Chroniques, Le 17

Le presque 17 : ils avaient mis, devant la chandelle, un écran de cartons

J’accoste sur un nouveau rivage, en une nouvelle maison. Ici, tout est nouveau. Les pièces sont tout autres, les distances ont changé. Cela fait un mois que nous avons emménagé. Mais les marches de l’escalier, il me semble, nous regardent encore bizarrement.

On est arrivé à l’éclatée, convoqué à une date fixée longtemps à l’avance, mais dont les composantes nous ont échappé. Les urgences confondues, d’achat, de signature, d’emballage et de réalisation des travaux, ont en effet laissé une place réduite aux étapes finales. Pour effet : peu de préparation et beaucoup d’improvisation. Mais rien n’arrête un déménagement : les biens doivent aller.

L’installation est passé, au cours des semaines, du cloîtré au transitionnel. Partout, des cartons entrouverts, parfois avec difficulté, des boites transparentes fermées à la va-vite, se sont laissées deviner. Avec, en chacun d’eux, des fenêtres ouvertes sur un autre monde, des formes, des noms, des images ou des couleurs. Ramassé sur moi-même, perdu au niveau du sol, je me suis trouvé à fouiller maintes fois les mêmes cartons, intrigué par leur forme, confondu par leur similarité.

Il est troublant de voir son quotidien résumé à des cartons scotchés à l’identique. Des boites, comme autant de boites à trésors, griffonnés, en indice, d’un texte noir à la hâte. Des contenants parfois difficiles à sonder, qui nous laissèrent exsangues, et dont le nombre tendait à nous écraser. En chaque pièce, ces embarrassant obstacles ont levé des murs et des parois, empêchant quiconque d’accéder aux autres murs et aux autres parois. Lesquels recelaient – sans aucun doute – l’objet recherché. Dans quel carton « Livres » se trouvaient mes mangas, déjà ? Et dans ce carton « Jeu vidéo », quels jeux ? En chaque pièce, des mystères insondables, qui me forcèrent à tout déballer, à tout redécouvrir.

Les caisses de jeux vidéo, bariolés de rouge, sont restés un temps le long des murs, comme d’importants paquebots garés à quai. Puis, sans qu’on ne sache pourquoi, ils se sont ouverts au rythme des jours passant. Révélant, comme d’eux-mêmes, des lettres et des couleurs. Ici, un A, des R et des P. Du rouge, du noir et du vert. Du plastique et des câbles. Du carton et des bulles. Des manettes, orphelines de leurs consoles, désireuses d’être rassemblées, câblées, utilisées.
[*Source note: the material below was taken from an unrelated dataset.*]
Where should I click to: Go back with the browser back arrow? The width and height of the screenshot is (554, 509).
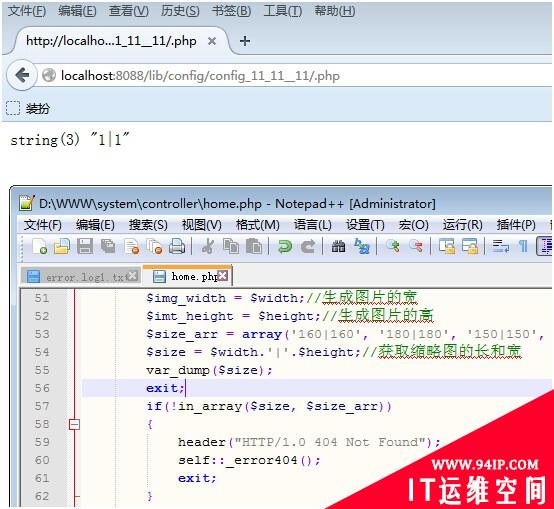[x=22, y=75]
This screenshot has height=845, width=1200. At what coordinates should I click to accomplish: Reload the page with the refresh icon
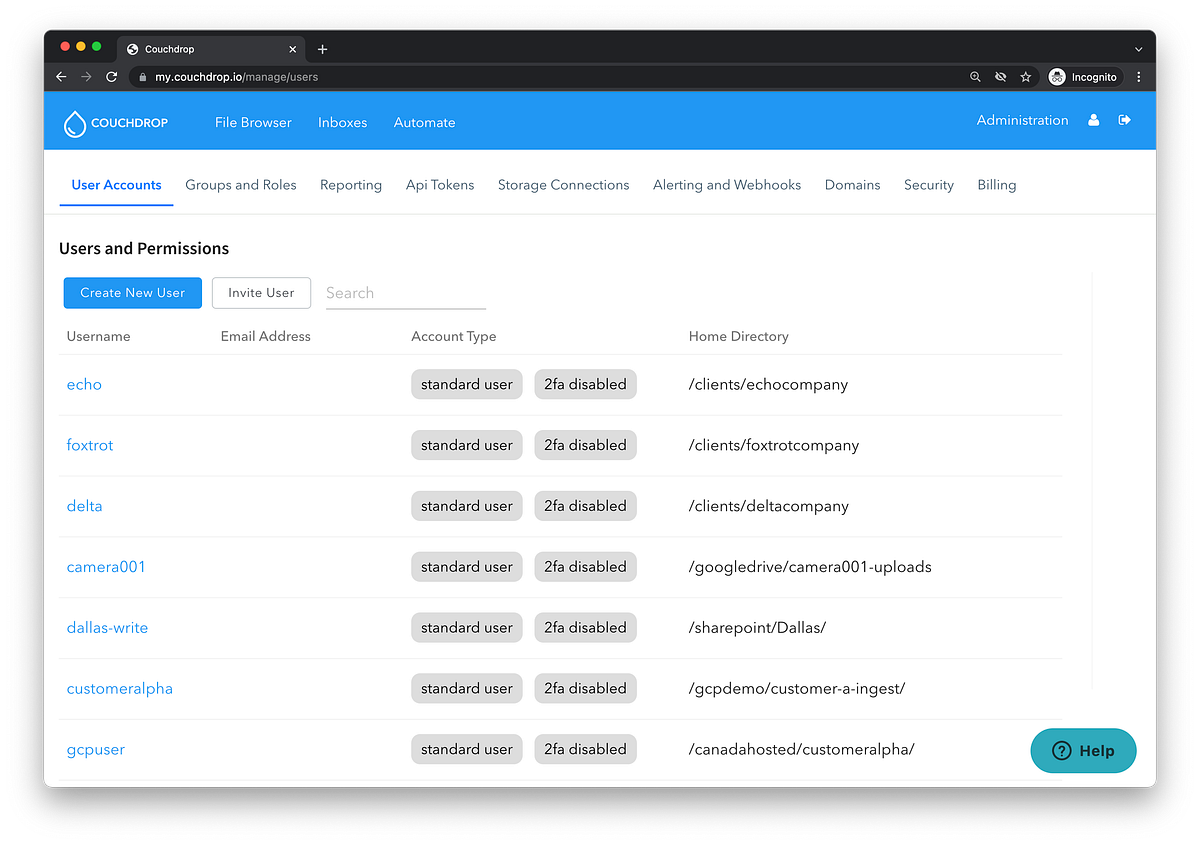coord(111,76)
Des collections classés, rangés alphabétiquement, il n’est resté qu’extraits et mélanges, sacrifiés à l’optimisation des boites closes. Les plateformes entremêlées se sont côtoyées, pour la première fois depuis longtemps, dans un désordre rigoureux, linéaire et monotone. Des blocs informels se sont ainsi constitué, faite d’une masse de jeu lourds de souvenirs, de présages et d’envie. Deux boitiers qui se jouxtent, à dix ans d’écart, serrés l’un contre l’autre. Pis : alerté du coin de l’oeil, je découvrais des DVD dans un carton de jeu. Deux mondes ont fit collision.

Même au plus fort des congés, mon temps de jeu est resté sobre : mon attention était ailleurs. Jouer, face au reste des « à faire », étant logiquement resté au rang des ponctuations de fin de journée. Et essentiellement dédié à God of War : Ragnarok, nouvel arrivé sur Playstation 5, elle-même nouvelle arrivée près de la télévision. Alors que l’ordre revient, progressivement, au plus fort d’une quête de sens obsessionnelle, il est peu probable que le jeu vidéo tiennent dans les mois à venir une place trop prégnante. Car un autre heureux évènement attend, en septembre, les parents que nous sommes.